Die Unsicherheit greift tief in das alltägliche Leben ein: Jede Demonstration, jede kulturelle Veranstaltung, jeder öffentliche Auftritt kann potenziell eine Gefahrenquelle sein. Projekte werden abgesagt, Kultureinrichtungen meiden jüdische Themen, und selbst politisch aktive Institutionen reagieren zögerlich oder gar nicht. Es ist ein Klima der Angst und Isolation, das systematisch jüdisches Leben und Engagement unterdrückt.

Schlussfolgerungen und Forderungen

Die Stadt Bern und ihre Kulturpolitik stehen nun in der Pflicht, gegen diesen Zustand klare, wirksame Maßnahmen zu ergreifen, wie die Nulltoleranz gegenüber allen Formen von Antisemitismus, einschließlich Vernichtungsparolen und Gewaltverherrlichung und den Schutz jüdischer Künstler:innen und Kulturschaffender, einschließlich Prävention von Bedrohungen und direkter Gewalt.

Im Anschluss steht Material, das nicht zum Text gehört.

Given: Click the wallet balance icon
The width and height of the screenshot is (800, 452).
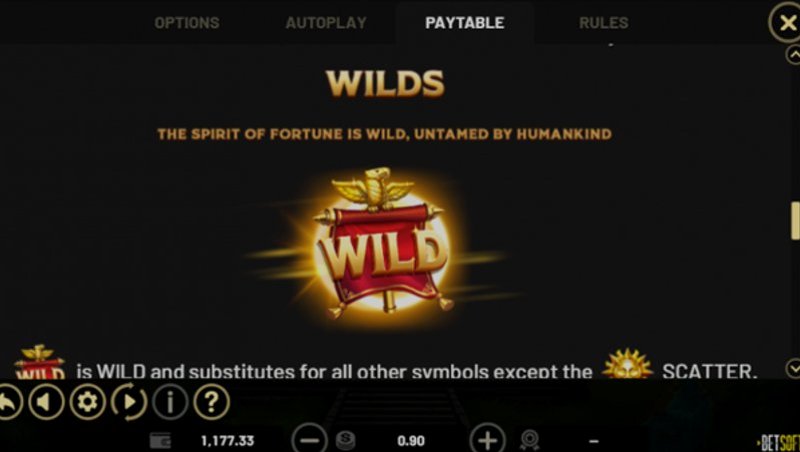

Es braucht ausserdem eine Reform der städtischen Kulturkommission. Weiterhin darf es keine Subventionen für Projekte oder Institutionen geben, die Gewalt verherrlichen oder radikale Ideologien verbreiten. Und wir brauchen dringend die Einsetzung einer unabhängigen Fachstelle für Antisemitismusprävention!

Kunstfreiheit endet dort, wo sie zur Tarnung für menschenfeindliche Ideologien wird. Bern kann und muss ein Vorbild sein: Eine Stadt, in der jüdisches Leben sichtbar, sicher und selbstverständlicher Teil der Gegenwartskultur ist – auch in Zeiten gesellschaftlicher Polarisierung. We Will Dance Again – in Bern, in der Schweiz, weltweit.